按 Session 顺序讲讲北大的几篇工作吧。

首先是 @Charlie @李秀红的 Centauri: Enabling Efficient Scheduling for Communication-Computation Overlap in Large Model Training via Communication Partitioning，主要做分布式训练的 partition 和 scheduling 的抽象与优化，是这次 ASPLOS’24 的 best paper 之一（这次一共有 6 篇 best paper，平均一个 cycle 2 篇，基本涵盖了这次 ASPLOS 涉及的各个领域）。

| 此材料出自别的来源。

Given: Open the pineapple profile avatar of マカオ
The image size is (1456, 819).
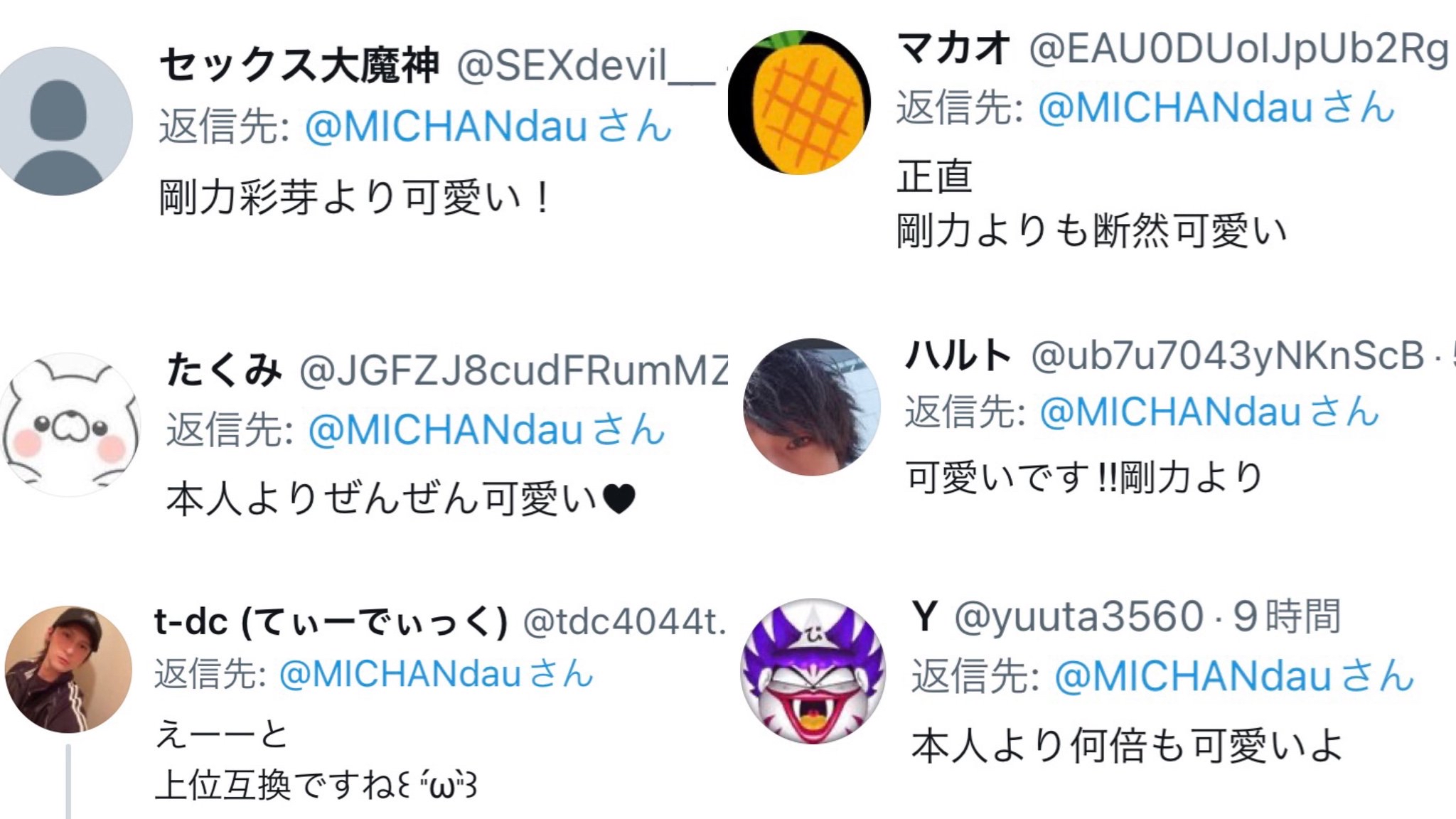Looking at the screenshot, I should (799, 102).
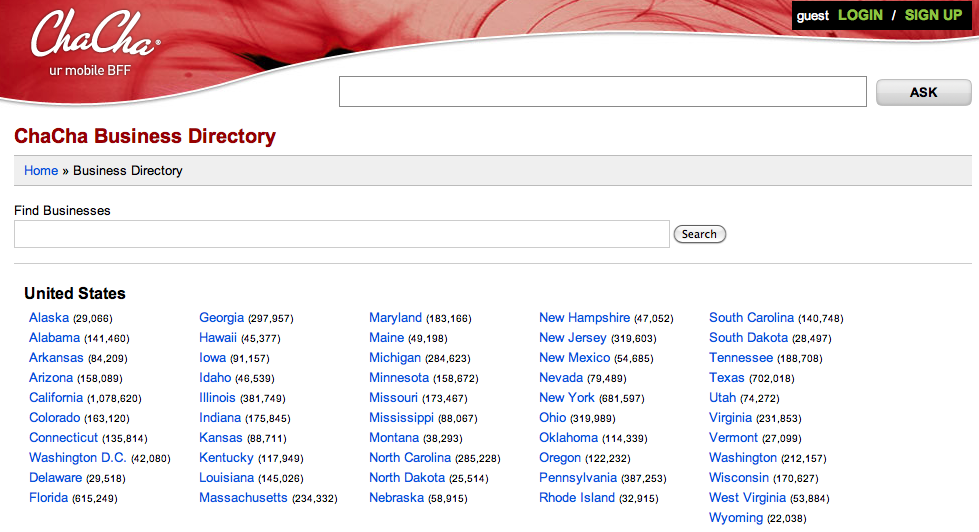Viewport: 979px width, 532px height.
Task: Click the Rhode Island link
Action: tap(577, 498)
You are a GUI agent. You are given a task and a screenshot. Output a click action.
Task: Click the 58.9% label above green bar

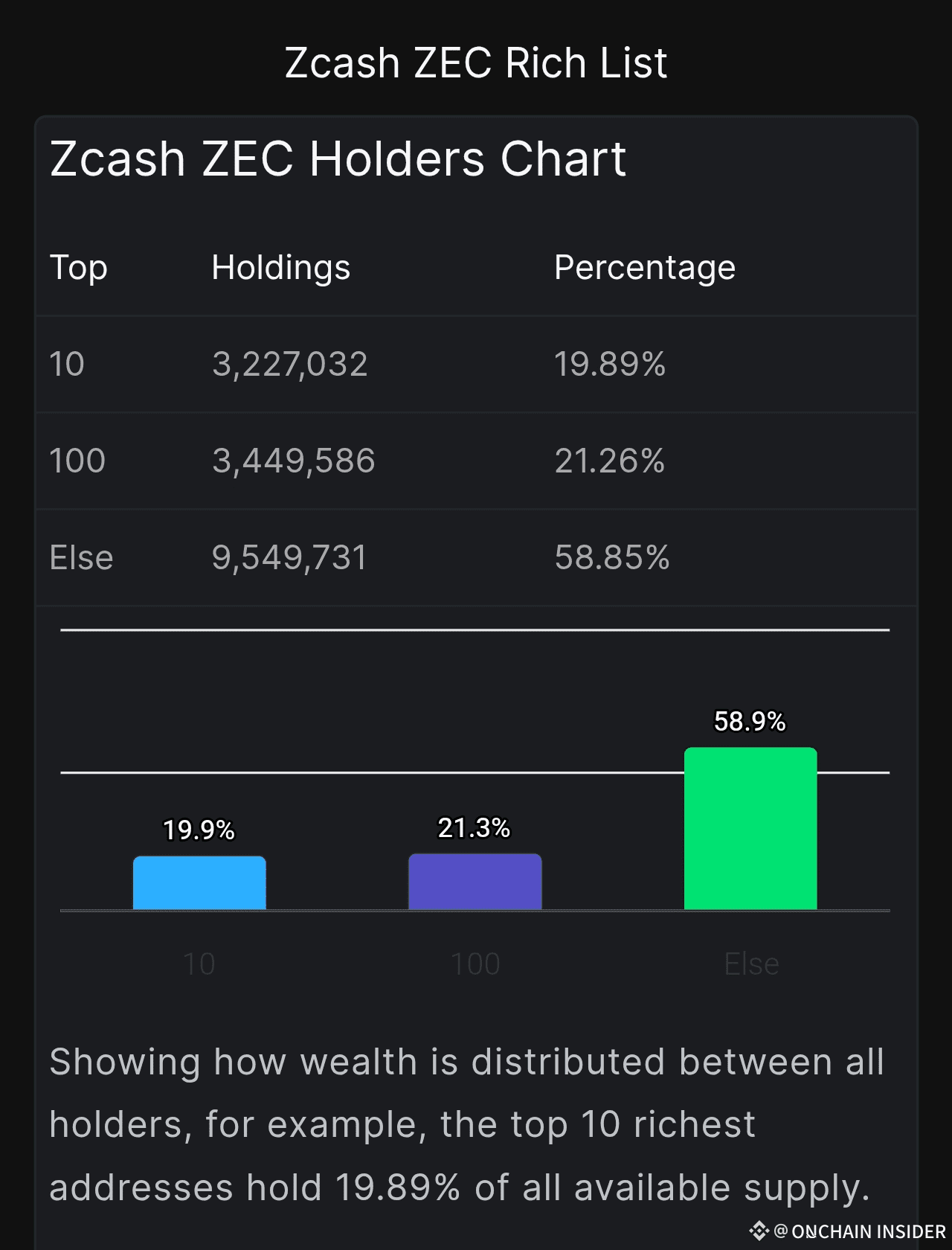pos(750,721)
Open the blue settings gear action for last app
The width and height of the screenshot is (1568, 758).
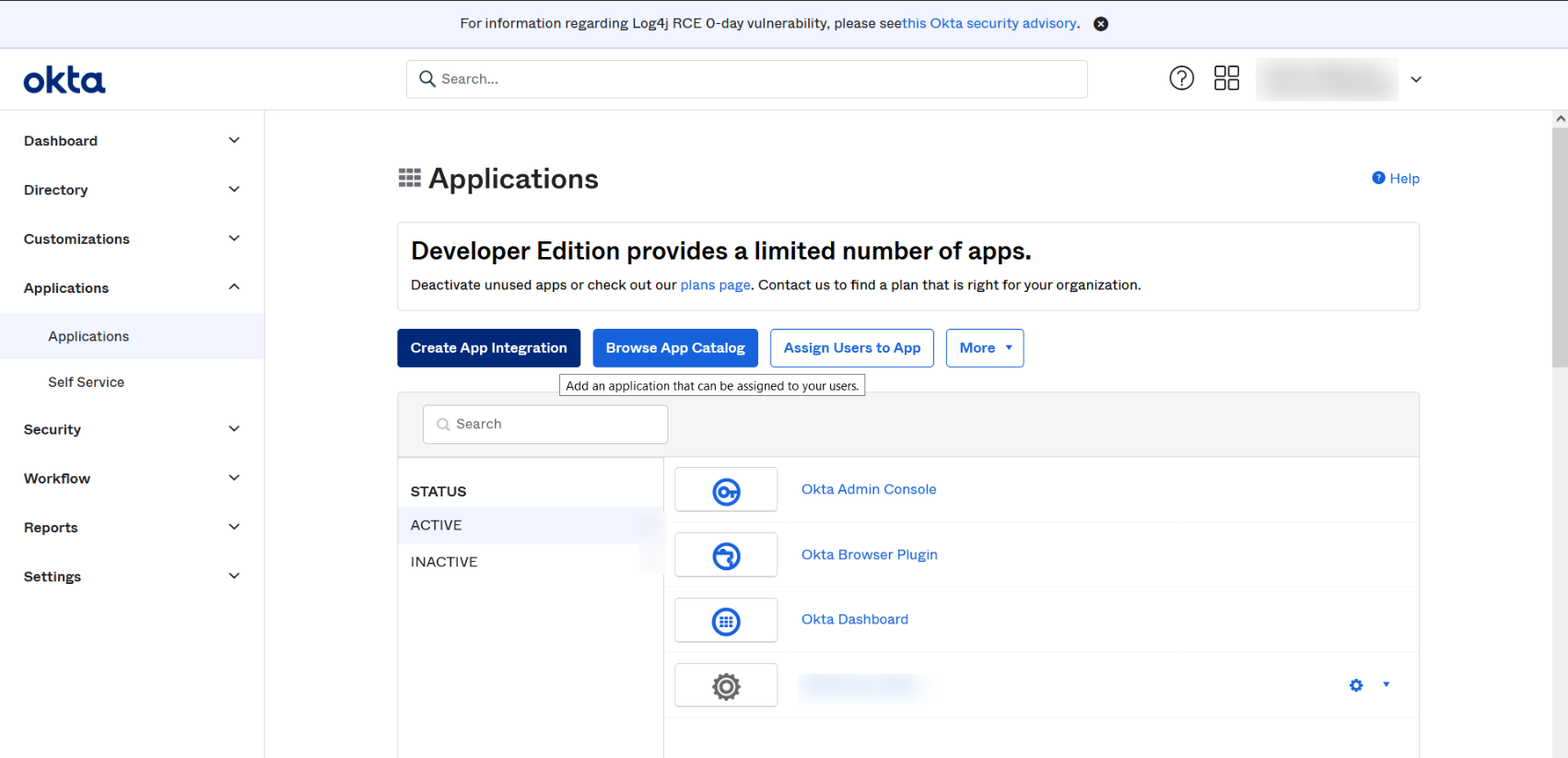click(x=1356, y=685)
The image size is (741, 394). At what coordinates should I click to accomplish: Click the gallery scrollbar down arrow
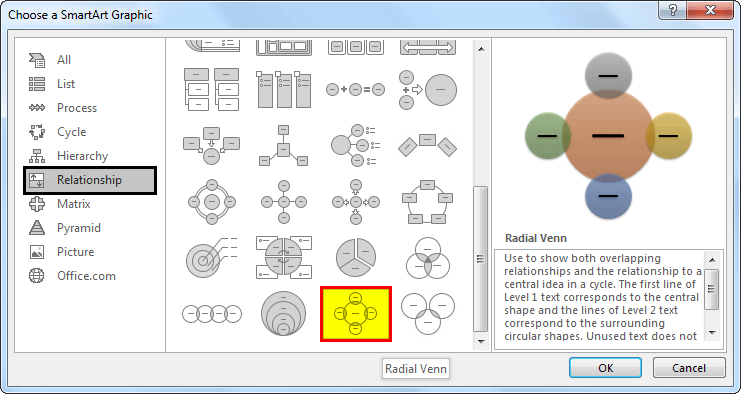point(481,341)
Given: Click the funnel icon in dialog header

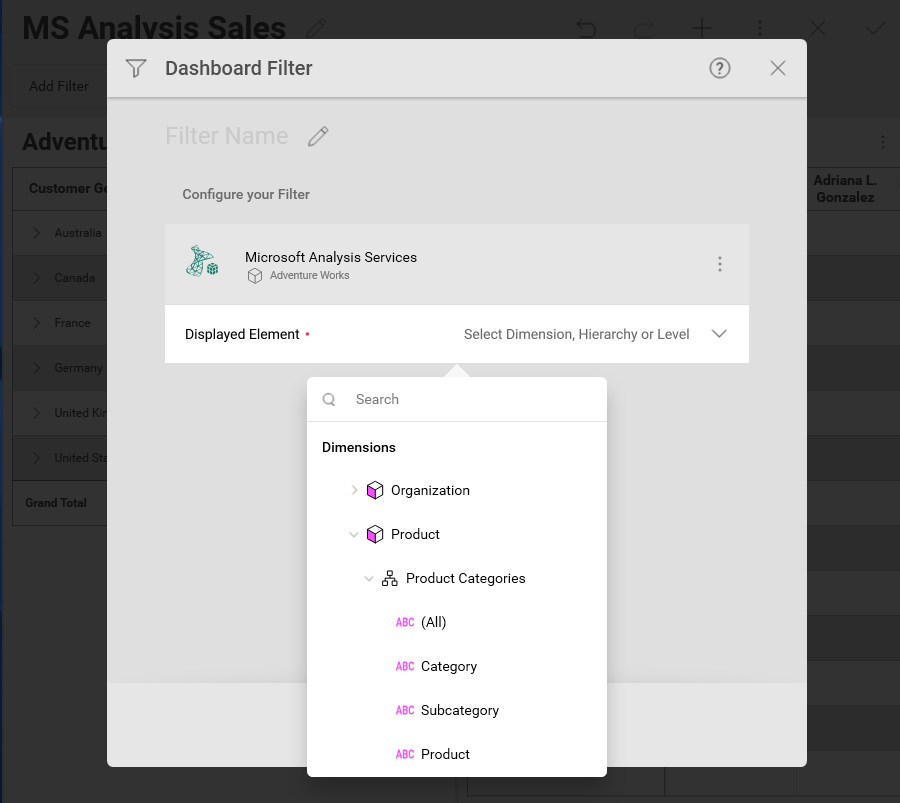Looking at the screenshot, I should 136,68.
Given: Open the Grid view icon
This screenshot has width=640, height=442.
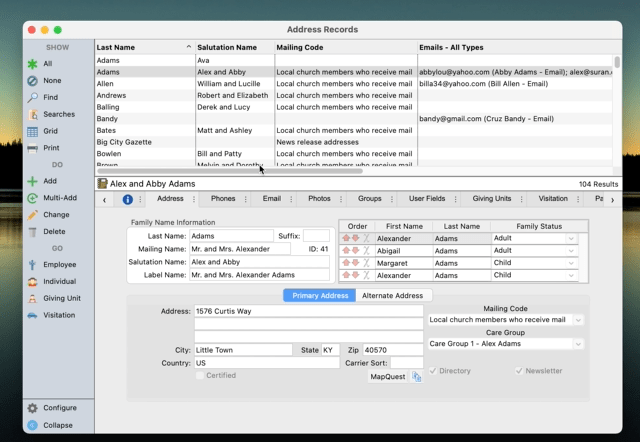Looking at the screenshot, I should [x=33, y=131].
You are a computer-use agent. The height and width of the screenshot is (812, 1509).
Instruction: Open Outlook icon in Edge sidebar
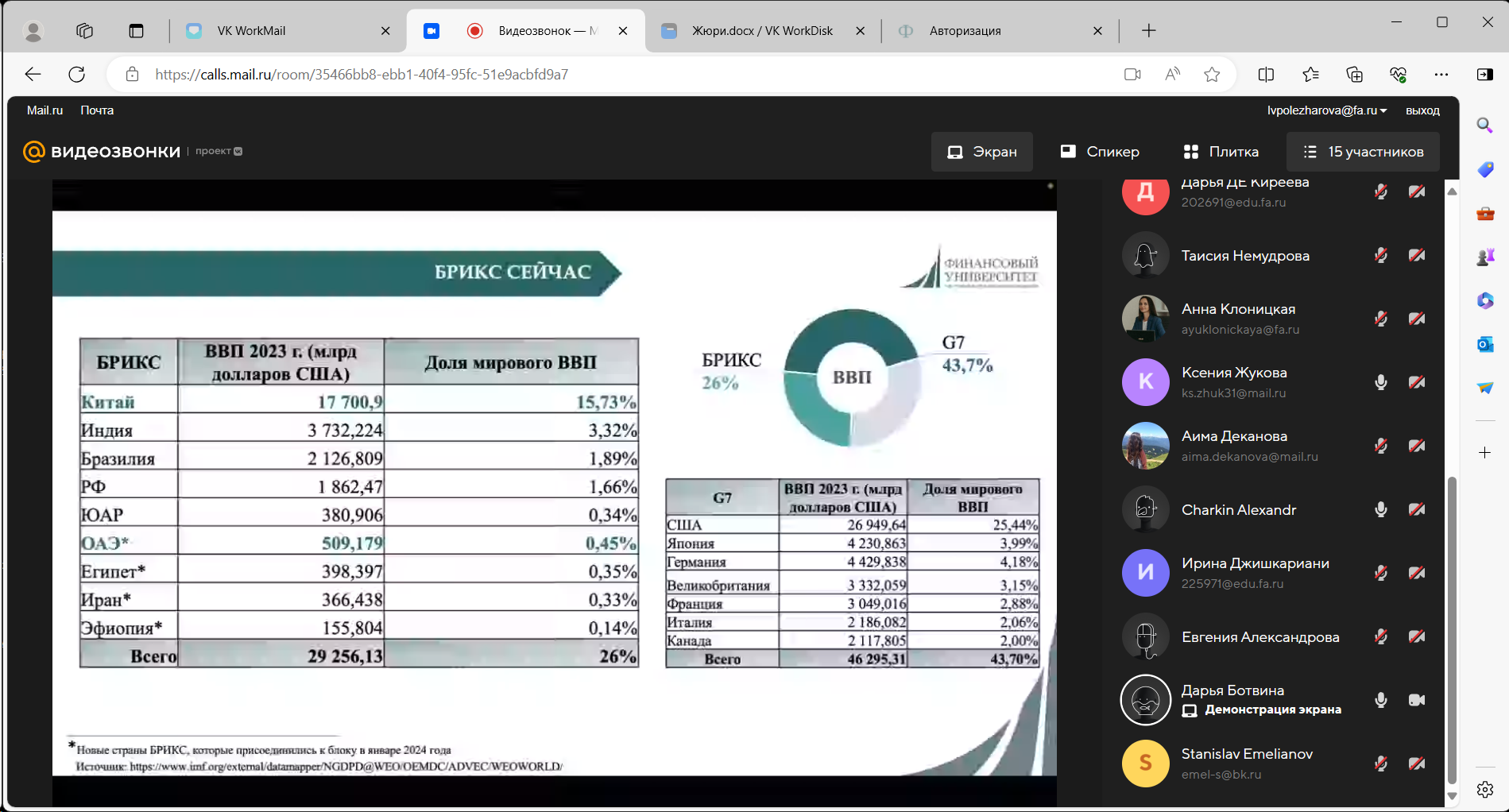click(x=1484, y=344)
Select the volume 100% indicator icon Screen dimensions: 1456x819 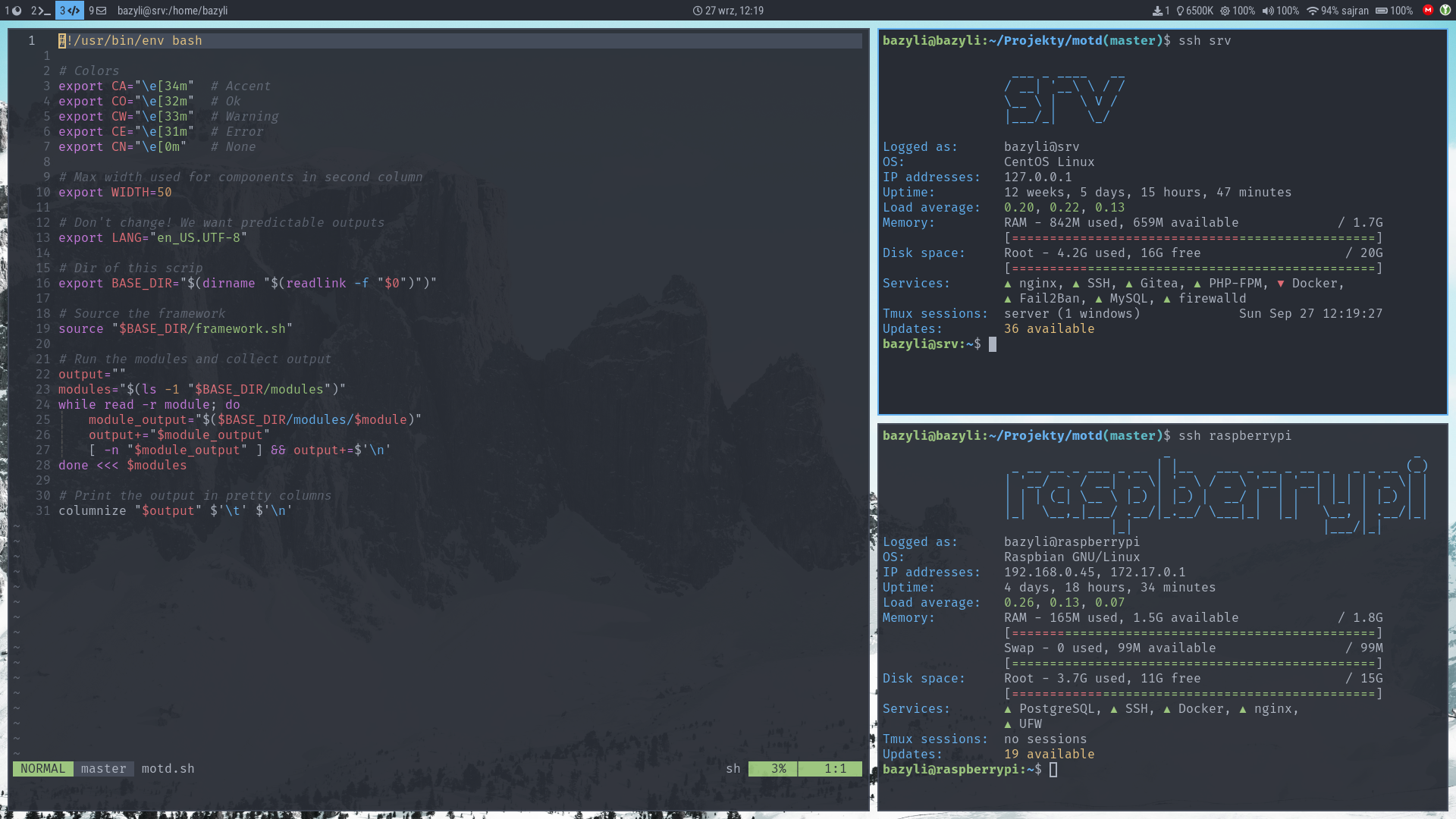click(1261, 10)
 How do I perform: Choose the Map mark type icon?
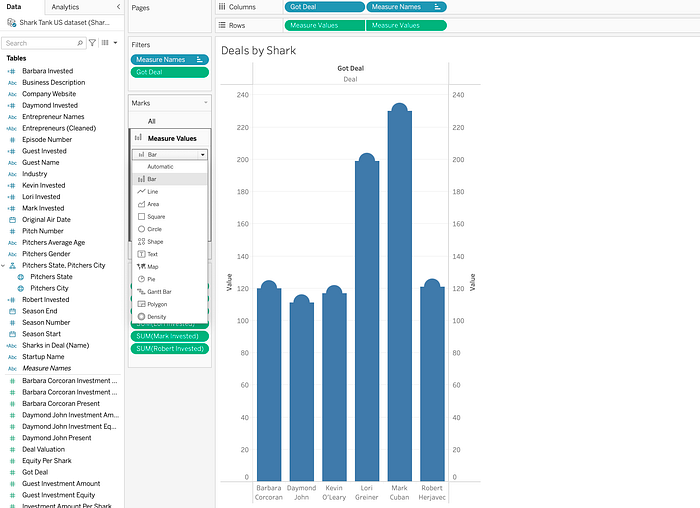tap(142, 266)
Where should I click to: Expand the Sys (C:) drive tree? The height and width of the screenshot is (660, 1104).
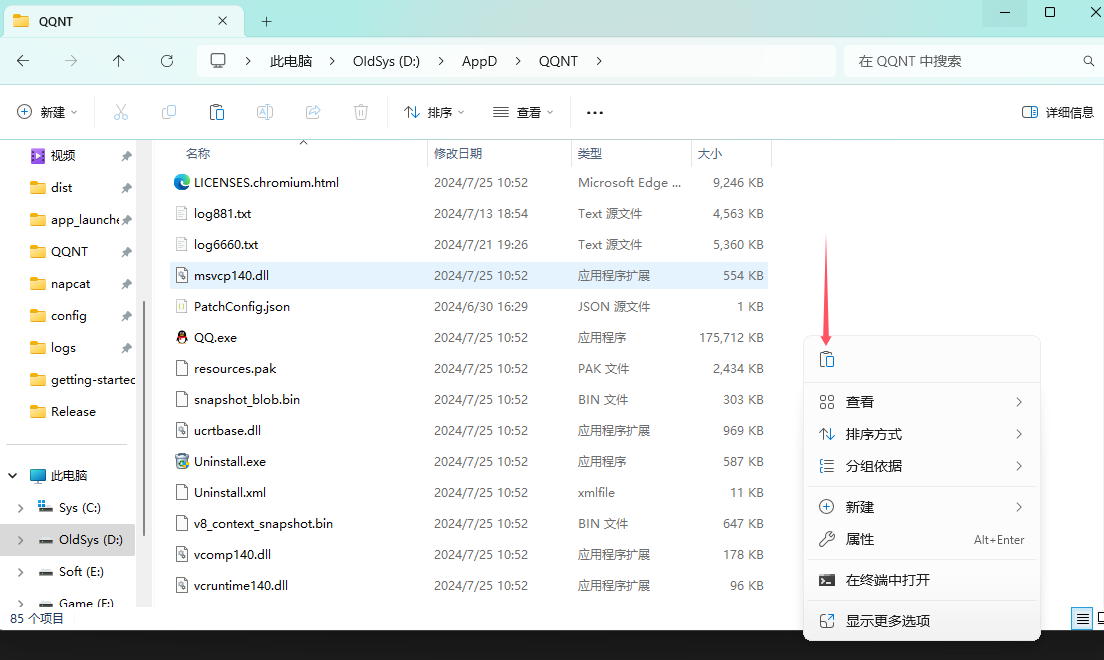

之后是刘譞哲组的徐大亮的 SoCFlow: Efficient and Scalable DNN Training on SoC-Clustered Edge Servers，主要做 SoC-Cluster 上的分布式训练（感觉就是 distributed on-device learning）。

然后是我们组做的 MAGIS: Memory Optimization via Coordinated Graph Transformation and Scheduling for DNN，代码开源在 https://github.com/pku-liang/MAGIS，大家感兴趣可以关注一下。主要是通过图变换和图调度的协同来做 DNN 的内存优化。里面关于 dim graph 的抽象还有 fission tree 的构建挺有意思的，虽然 dim graph 主要是为了 fission transform 定义的完备性搞的，实际优化 DNN training 中主要起作用的还是 batch-dim（不过 sub-graph 会比较多样）。我签证被拒了，就由梁云老师还有子健帮忙代讲 talk 和 lightning talk，聪哥帮忙张贴 poster ……

最后是孙广宇组李聪和周哲的两篇 ML PIM System 的工作 PIM-DL: Expanding the Applicability of Commodity DRAM-PIMs for Deep Learning via Algorithm-System Co-Optimization 和 SpecPIM: Accelerating Speculative Inference on PIM-Enabled System via Architecture-Dataflow Co-Exploration，前者搞了针对 DRAM-PIM 平台的 DL 框架，AE 代码开源在 https://github.com/leesou/PIM-DL-ASPLOS ，后者则设计了用来加速 LLM 投机推理的 PIM 架构以及配套的 DSE 框架。

此外，本次会议个人最喜欢的还是 torch compiler PyTorch 2: Faster Machine Learning Through Dynamic Python Bytecode Transformation and Graph Compilation ，在易用性和性能上都达到了相当不错的效果，和 OpenAI Triton 一起竖起了目前工业级 ML Compiler 的标杆（而且 torch compiler 后端也可以接 triton，属于是强强联合了）。值得一提的是，torch compiler 后端接 triton 的话，最终会生成 python 代码，包含了被融合的算子对应的 triton 代码以及原函数的优化后的代码骨架；我们这次的工作 MAGIS 也有类似的做法，最后会生成调用了 pytorch api 的 python 函数，事实上也可以直接对接 torch compiler（不过在内存管理上会有些问题，之后会想办法改进一下）。